Notably, our assay approach can be readily customized to detect other cancers and chronic diseases by substituting the EphA2 probe for a probe specific to an EV membrane protein linked to a given disease of interest. Our initial studies have shown promise adapting this approach to specifically detect lung cancer-derived EVs in blood and bacterial-derived EVs in urine, suggesting that such adaptations are feasible across a spectrum of sample and disease types.
Our paper: Liang, K. et al. Nanoplasmonic quantification of tumour-derived extracellular vesicles in plasma microsamples for diagnosis and treatment monitoring. Nat. Biomed. Eng. 1, 0021 (2017).
1. American Cancer Society. Cancer Facts & Figures 2015. Atlanta: American Cancer Society; 2015.
2. Bidard FC, Weigelt B, Reis-Filho JS. Going with the flow: from circulating tumor cells to DNA. Sci Transl Med 2013; 5(207): 207ps14.
3. Soung YH, Ford S, Zhang V, Chung J. Exosomes in Cancer Diagnostics.

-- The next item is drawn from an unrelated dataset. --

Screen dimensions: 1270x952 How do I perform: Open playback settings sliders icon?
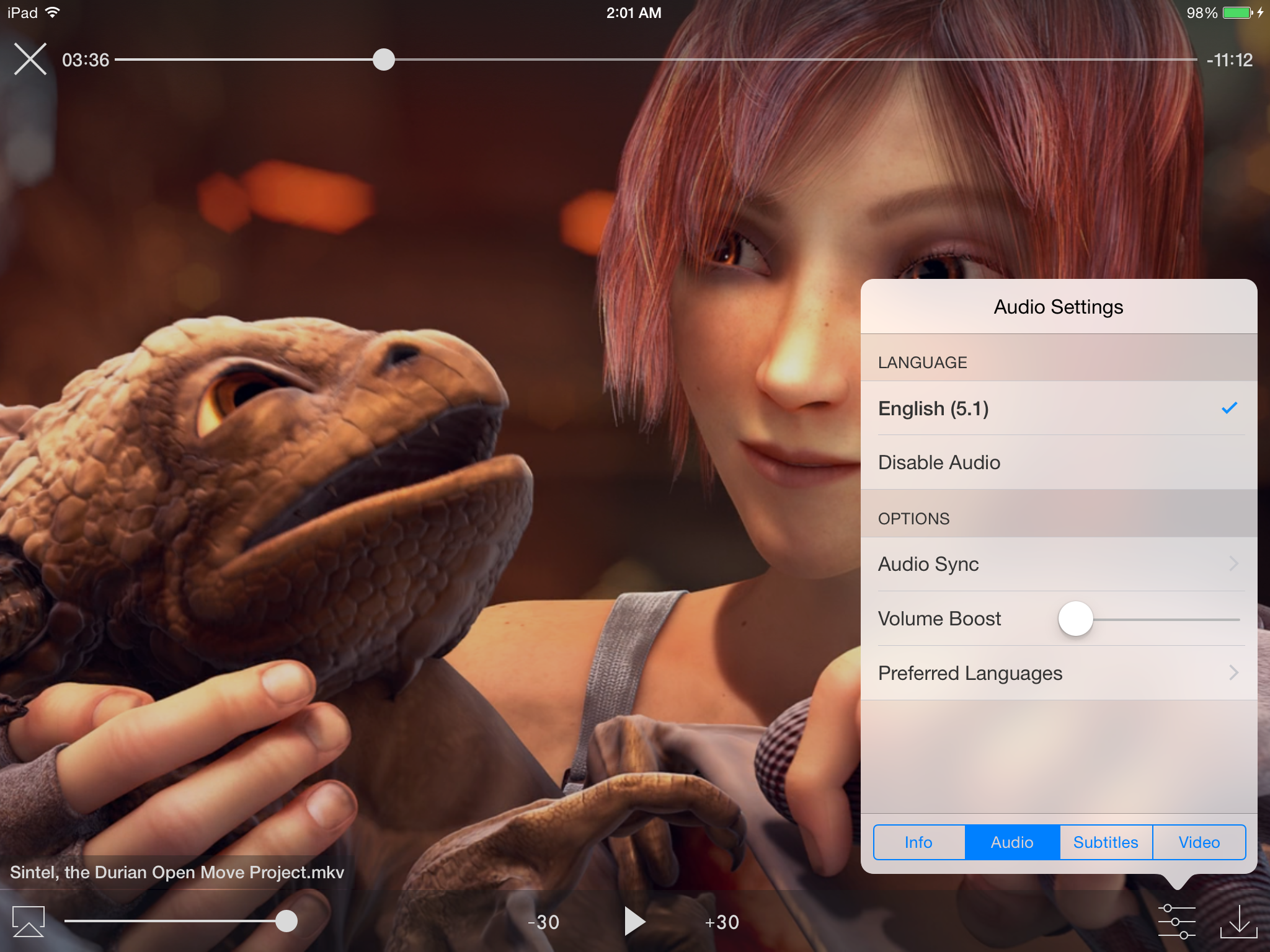pos(1176,921)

Cancers (Basel) 2017; 9(1).
4. Azmi AS, Bao B, Sarkar FH. Exosomes in cancer development, metastasis, and drug resistance: a comprehensive review. Cancer Metastasis Rev 2013; 32(3-4): 623-42.
5. Shedden K, Xie XT, Chandaroy P, Chang YT, Rosania GR. Expulsion of small molecules in vesicles shed by cancer cells: association with gene expression and chemosensitivity profiles. Cancer Res 2003; 63(15): 4331-7.